Wouldn't an observed mismatch between assigned probability and observed probability count as Bayesian evidence towards miscalibration?

I think part of the trouble is that its very difficult to comment meaningfully on the calibration of a single estimate without background information.

For example, suppose Alice and Bob each make one prediction, with confidence of 90% and 80% respectively, and both turn out to be right. I'd be happy to say that it seems like Alice is so far the better predictor of the two (although I'd be prepared to revise this estimate with more data) but its much harder for me to say who is better calibrated without some background information about what sort of evidence they were working from.

With that in mind, I don't think you're likely to find something as convenient as log scoring, though there are a few less mathematically elegant solutions that only work when you have a reasonably large set of predictions to test for calibration (I don't know if this is rigorous to help you). Both of these only work for binary true/false predictions but can probably be generalised to other uses.

You could check what proportion of the time they are right, calculate what their log score would have been if they had used this as their confidence for every prediction, and compare this to the score hey actually got.

Another would be to examine what happens to their score when you multiply the log odds of every estimate by a constant. Multiplying by a constant greater than one will move estimates towards 0 and 1 and away from 50%, while a constant less than one will do the opposite. Find the constant which maximises their score, if its significantly less than 1 they're overconfident, if its significantly more than 1 their underconfident, and if its roughly equal to 1 they're well calibrated.
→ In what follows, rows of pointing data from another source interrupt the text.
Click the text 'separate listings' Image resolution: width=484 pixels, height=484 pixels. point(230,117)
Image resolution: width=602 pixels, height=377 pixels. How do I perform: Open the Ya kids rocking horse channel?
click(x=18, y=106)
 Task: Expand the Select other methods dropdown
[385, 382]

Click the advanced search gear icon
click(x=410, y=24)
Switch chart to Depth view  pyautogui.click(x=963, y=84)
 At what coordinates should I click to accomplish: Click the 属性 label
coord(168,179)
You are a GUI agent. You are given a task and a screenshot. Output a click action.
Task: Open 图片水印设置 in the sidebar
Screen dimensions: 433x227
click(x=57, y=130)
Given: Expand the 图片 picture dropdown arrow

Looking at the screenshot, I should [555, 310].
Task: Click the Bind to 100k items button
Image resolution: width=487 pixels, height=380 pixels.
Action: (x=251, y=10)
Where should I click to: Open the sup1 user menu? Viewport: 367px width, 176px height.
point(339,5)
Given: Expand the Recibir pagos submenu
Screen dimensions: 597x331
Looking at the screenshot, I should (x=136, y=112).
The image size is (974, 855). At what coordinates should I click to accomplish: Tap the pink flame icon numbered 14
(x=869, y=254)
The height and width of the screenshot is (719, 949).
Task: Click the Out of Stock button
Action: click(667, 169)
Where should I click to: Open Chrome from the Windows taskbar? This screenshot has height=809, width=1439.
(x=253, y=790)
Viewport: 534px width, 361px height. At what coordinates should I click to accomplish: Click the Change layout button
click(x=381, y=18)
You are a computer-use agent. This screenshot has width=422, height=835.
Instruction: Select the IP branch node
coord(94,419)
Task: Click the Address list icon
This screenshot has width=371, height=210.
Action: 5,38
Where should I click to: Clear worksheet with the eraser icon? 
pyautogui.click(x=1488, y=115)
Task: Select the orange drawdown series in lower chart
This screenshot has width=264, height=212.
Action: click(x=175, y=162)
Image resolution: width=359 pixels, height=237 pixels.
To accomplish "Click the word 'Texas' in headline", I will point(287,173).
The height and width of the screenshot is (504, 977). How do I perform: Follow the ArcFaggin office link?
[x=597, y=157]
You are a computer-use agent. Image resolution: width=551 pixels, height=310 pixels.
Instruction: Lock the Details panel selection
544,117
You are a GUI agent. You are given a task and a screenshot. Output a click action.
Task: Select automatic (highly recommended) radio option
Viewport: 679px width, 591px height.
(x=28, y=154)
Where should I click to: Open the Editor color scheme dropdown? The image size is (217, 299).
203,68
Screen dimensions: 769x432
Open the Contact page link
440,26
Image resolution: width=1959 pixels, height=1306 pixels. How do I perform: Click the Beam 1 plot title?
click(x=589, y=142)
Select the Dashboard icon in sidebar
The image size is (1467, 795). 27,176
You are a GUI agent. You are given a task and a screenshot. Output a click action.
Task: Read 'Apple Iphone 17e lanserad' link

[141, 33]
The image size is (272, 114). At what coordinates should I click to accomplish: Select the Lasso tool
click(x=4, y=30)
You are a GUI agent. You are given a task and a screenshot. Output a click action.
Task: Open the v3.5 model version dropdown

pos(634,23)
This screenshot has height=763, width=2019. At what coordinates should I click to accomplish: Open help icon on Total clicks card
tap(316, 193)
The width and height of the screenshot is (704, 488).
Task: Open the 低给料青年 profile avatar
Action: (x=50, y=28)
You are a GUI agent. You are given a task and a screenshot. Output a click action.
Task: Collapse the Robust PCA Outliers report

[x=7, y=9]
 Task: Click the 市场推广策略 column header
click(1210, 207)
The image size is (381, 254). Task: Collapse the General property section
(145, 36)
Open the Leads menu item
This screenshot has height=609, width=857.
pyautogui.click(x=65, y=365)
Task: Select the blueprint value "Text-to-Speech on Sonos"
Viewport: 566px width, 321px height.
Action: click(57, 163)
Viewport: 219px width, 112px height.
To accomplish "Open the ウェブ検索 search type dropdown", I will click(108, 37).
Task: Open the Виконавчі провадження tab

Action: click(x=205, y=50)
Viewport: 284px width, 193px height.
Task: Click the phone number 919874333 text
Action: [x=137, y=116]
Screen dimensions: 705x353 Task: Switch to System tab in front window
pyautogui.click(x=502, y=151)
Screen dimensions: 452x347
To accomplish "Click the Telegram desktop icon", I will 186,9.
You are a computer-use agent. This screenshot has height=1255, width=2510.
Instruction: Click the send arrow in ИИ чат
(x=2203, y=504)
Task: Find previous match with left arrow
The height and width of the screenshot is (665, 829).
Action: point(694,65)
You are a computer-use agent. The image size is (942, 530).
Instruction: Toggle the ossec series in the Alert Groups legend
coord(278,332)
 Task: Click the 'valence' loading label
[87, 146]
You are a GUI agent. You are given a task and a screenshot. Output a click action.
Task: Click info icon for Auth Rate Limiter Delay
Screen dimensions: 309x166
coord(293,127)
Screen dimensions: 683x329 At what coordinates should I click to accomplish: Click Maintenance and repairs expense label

You could check what proportion of the time they are right, calculate what their log score would have been if they had used this as their confidence for every prediction, and compare this to the score hey actually got.

Someone who is perfectly calibrated and doesn't always give the same confidence, will have a better log score than someone who gives the same series of guesses all using the mean accuracy as confidence. So the latter can't be used as a gold standard.

That's actually intentional. I think that if someone is right 90% of the time in some subjects but only right 60% of the time in others, they are better calibrated if they give the appropriate estimate for each subject than if they just give 75% for everything.